Place the cubed chicken, sliced carrots, celery, and frozen peas in a large pan and cover with salted water. Bring to a boil and cook until the veggies are fork-tender and the chicken is no longer pink inside, about 7-9 minutes. Drain and cover to keep warm. Set aside.: The aroma of the simmering water becomes savory and reassuring, and you will hear a soft rolling boil as the starches and proteins begin to relax. This method ensures the chicken cooks gently and the vegetables become tender without falling apart. Listen for a quiet simmer rather than a furious bubble, which helps keep the pieces intact. A common mistake is boiling too hard, which toughens the chicken and makes the vegetables mushy. Keep a wooden spoon nearby to gently stir once or twice, and check the chicken at the thickest piece to confirm it is no longer pink inside.
While the chicken cooks, melt the butter in a large saucepan over medium-high heat. Add the onions and cook until golden brown, about 1 minute. Add the almond flour and coconut flour and cook, stirring constantly, until golden brown and the flour begins to absorb the butter, just 1 minute or so.: As the pot moves from simmer to a gentle boil, you will notice the liquid turn slightly cloudier, an indication that flavor is donating from the ingredients into the poaching liquid. When a fork slides into the carrot easily and the chicken has lost its pink center, the timing is right. Overcooking here is easy to do, leading to dry chicken and overly soft vegetables. Remove promptly and drain; keeping them covered will trap heat and keep everything warm while you finish other components.
Stir 1 cup of the chicken broth and the celery seed into the flour mixture. Bring to a boil and then turn the heat down to medium.

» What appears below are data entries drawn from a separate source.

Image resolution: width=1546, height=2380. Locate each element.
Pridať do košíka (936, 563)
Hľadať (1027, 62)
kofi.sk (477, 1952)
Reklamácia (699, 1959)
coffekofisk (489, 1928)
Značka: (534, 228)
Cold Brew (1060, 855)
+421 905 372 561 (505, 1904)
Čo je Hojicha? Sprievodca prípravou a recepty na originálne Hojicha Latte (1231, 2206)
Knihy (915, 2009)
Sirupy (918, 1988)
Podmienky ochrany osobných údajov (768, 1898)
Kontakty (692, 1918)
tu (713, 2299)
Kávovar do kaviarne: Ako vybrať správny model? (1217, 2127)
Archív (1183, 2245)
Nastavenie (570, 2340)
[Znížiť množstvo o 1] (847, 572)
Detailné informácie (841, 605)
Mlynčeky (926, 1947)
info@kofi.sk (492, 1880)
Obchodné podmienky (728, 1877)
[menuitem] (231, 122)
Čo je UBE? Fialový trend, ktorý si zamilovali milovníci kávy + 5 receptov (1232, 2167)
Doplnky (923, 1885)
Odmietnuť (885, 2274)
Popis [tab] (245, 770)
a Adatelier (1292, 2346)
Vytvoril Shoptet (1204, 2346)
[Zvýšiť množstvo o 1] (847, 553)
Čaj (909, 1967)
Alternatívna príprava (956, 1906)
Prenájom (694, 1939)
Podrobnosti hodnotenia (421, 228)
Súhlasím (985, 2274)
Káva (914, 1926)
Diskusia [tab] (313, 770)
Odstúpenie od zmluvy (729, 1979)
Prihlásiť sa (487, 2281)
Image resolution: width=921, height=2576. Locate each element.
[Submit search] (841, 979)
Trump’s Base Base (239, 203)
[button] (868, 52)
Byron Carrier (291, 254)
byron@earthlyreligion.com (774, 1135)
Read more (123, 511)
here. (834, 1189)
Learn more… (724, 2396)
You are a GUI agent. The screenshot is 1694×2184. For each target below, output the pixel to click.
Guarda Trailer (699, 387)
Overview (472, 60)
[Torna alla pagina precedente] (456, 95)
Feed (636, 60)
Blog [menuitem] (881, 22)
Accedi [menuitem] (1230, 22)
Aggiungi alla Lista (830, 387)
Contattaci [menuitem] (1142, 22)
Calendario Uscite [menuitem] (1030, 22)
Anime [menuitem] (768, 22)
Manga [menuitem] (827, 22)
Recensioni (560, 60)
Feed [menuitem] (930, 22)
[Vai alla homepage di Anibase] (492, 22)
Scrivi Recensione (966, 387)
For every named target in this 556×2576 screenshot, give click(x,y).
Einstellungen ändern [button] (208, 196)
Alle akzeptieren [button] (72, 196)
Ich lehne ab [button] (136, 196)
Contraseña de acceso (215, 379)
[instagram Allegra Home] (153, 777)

Simmer, stirring occasionally, until the sauce thickens and reduces by about half, about 9-10 minutes.: The act of draining releases steam that can carry away delicate flavors if left exposed. As you cover the pan, you will notice a faint steamy scent, which helps keep the pieces juicy. Covering is practical because it maintains temperature without continuing aggressive cooking. A frequent misstep is leaving the pieces uncovered to cool, which can result in drying out. Keep them tucked under a lid until assembly time.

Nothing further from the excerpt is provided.